__Extrait choisi__:
+---+

Les temples et leurs dieux, 2001


L’importance des sanctuaires dans la vie quotidienne et leur rôle dans la conduite des grands évènements religieux nous renseignent sur cette société où le profane et le sacré étaient intimement liés. L’étude de ces lieux sacrés a permis de compléter notre connaissance des dieux et des rites qui leur étaient attachés, connaissance initialement fondée sur l’étude des inscriptions. L’architecture de ces bâtiments nous renseigne sur les dispositifs, les dispositions et les distributions ; parallèlement, les découvertes de mobilier, d’ex-voto, de statues et de décors se rajoutent aux textes qui continuent d’être exhumés quotidiennement.

 

Au divin était relié l'espace du sacré (haram), celui de la divinité, inviolable et parfois sujet à restriction, ainsi que le domaine magique du sang, principe de la vie comme celui de la sexualité. Autour du saint des saints, divin, était le périmètre sacré (mahram), accessible uniquement à ceux qui s'étaient soumis aux rituels de purification. Un espace était réservé aux jeux et le troupeau du dieu pouvait aussi pénétrer dans cet enclos sacré ; chaque animal qui y pénétrait devenait la propriété du dieu. Certaines expiations pouvaient être faites en dehors des règles de ce rituel de purification, ainsi toute relation sexuelle devait être précédée d'ablutions et les femmes enceintes ou en période de menstruations ne pouvaient participer à un acte religieux ni même pénétrer dans le sanctuaire, de la même façon que tous les fidèles qui avaient leurs vêtements souillés par le sperme ou le sang. Des confessions publiques mentionnent des offenses commises ainsi par méconnaissance.

+---+

__Données recueillies__:
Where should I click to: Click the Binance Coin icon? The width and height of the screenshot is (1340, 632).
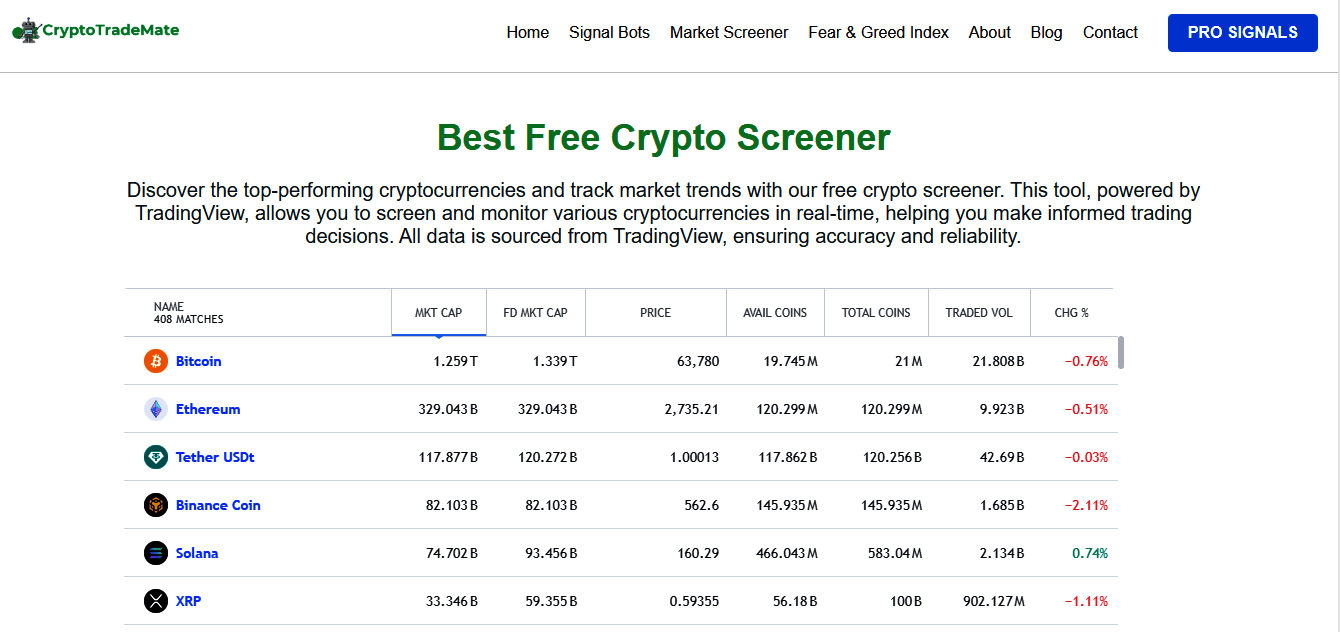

+---+

__À faire__: Retapez sans rien changer le passage de l'extrait sur les temples et leurs dieux qui débute aux mots « Les temples et » et s'arrête après les mots « d’être exhumés quotidiennement. ».

__Réponse attendue__:
Les temples et leurs dieux, 2001


L’importance des sanctuaires dans la vie quotidienne et leur rôle dans la conduite des grands évènements religieux nous renseignent sur cette société où le profane et le sacré étaient intimement liés. L’étude de ces lieux sacrés a permis de compléter notre connaissance des dieux et des rites qui leur étaient attachés, connaissance initialement fondée sur l’étude des inscriptions. L’architecture de ces bâtiments nous renseigne sur les dispositifs, les dispositions et les distributions ; parallèlement, les découvertes de mobilier, d’ex-voto, de statues et de décors se rajoutent aux textes qui continuent d’être exhumés quotidiennement.